Friday 16:30–17:15 in Hall 5

Bayesian Optimization and it's application to Neural Networks

Moritz Neeb

Audience level:
Intermediate

Description

This talk will be about the fundamentals of Bayesian Optimization and how it can be used to train ML Algorithms in Python. To this end we'll consider it's application to Neural Networks. The NNs will be implemented in keras, the Bayesian Optimization will be optimized with hyperas/hyperopt.

Abstract

Have you ever failed to train a Neural Network? Spent hours, to get it even learn anything? If you ask an expert on how she does this, the answer might be something like: "It needs a lot of experience and some luck". If you know this problem, then this talk is for you. Also, let's steer our luck with ML!

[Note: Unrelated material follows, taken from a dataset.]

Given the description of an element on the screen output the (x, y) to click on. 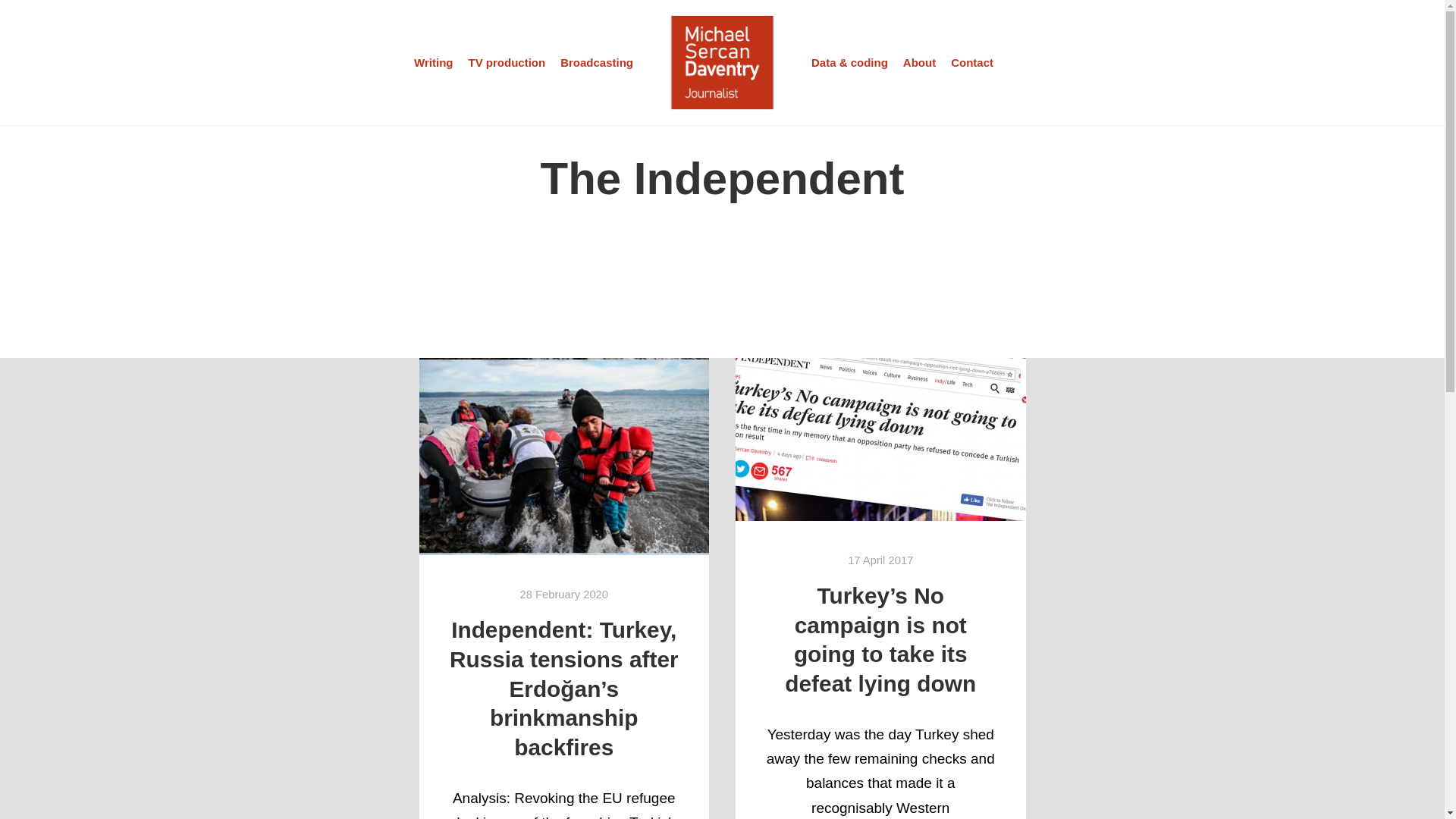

When tuning hyperparameters, an expert has built a model, that means some expectations on how the output might change on a certain parameter adaption. For example, what happens to your Convolutional Neural Network if you set the dropout from 0.5 to 0.25.

Bayesian Optimization is a method that is able to build exactly this kind of model. It uses for example Gaussian Processes to take decisions on which parameter-change might bring you the most benefit, and if it does not, the model is adapted accodingly.

This talk will be about the fundamentals of Bayesian Optimization and how it can be used to train ML Algorithms in Python.

To this end we'll consider it's application to Neural Networks. The NNs will be implemented in keras, the Bayesian Optimization will be optimized with hyperas/hyperopt.

I am planning to split this talk 50:50 into theory and practice.